“You’re just thinking too much,” she said as I sat there crying and shaking, unable to move. The big event was in the other room, but I couldn’t bring myself to open the doors and go back inside.
“It’s not that simple,” I said, fighting for air.
It was the second panic attack I’d had since my loss, but I didn’t know that’s what was happening at the time. I just knew I couldn’t get back inside the room, and everything around me seemed to be spinning.
Mind over matter they say…
Except not always, not with trauma.
I remember when I first started trying to lean back into dating. I knew better, but I still tried to tell myself it was just in my head. That maybe if I was present enough and chose to be okay, I would be. I barreled forward with determination, and those were the worst panic attacks I ever had. I learned quickly that regardless of how hard I tried to ‘mind over matter’ with presence and positive affirmations, my body was working on its own timeline and healing at its own pace.

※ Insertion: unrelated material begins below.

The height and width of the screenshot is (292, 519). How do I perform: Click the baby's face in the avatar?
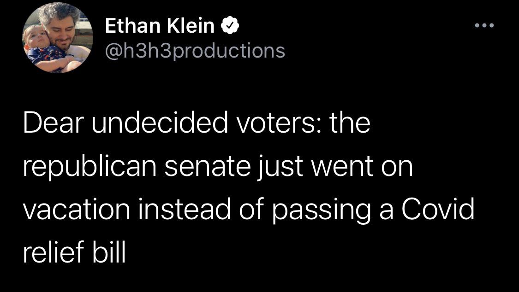coord(37,38)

As Pema Chödrön writes: “Affirmations are like screaming that you’re okay in order to overcome this whisper that you’re not. That’s a big contrast to actually uncovering the whisper, realizing that it’s a passing memory, and moving closer to all those fears and all those edgy feelings that maybe you’re not okay. Well, no big deal. None of us is okay and all of us are fine. It’s not just one way. We are walking, talking paradoxes.”
I had to slow down and get present with all the hurt and trauma my body was holding, in order to finally move it through. In order to actually, truly, deeply heal. I had to really embrace that it’s okay to not be okay. That my body would sometimes have intense reactions to perfectly normal, lovely things… at least until the wounds were addressed, tended to, and processed out.
I’m still healing, and I’m also so very good and happy. I still can’t ‘mind over matter’ with certain things, but I’ve learned to slow down, tune in, and listen… rather than ‘power through’ or try to ‘be strong’… which has made all the difference in the world.
Listen to the whisper, friends. It’s laced with more wisdom than any polished affirmation could ever hold.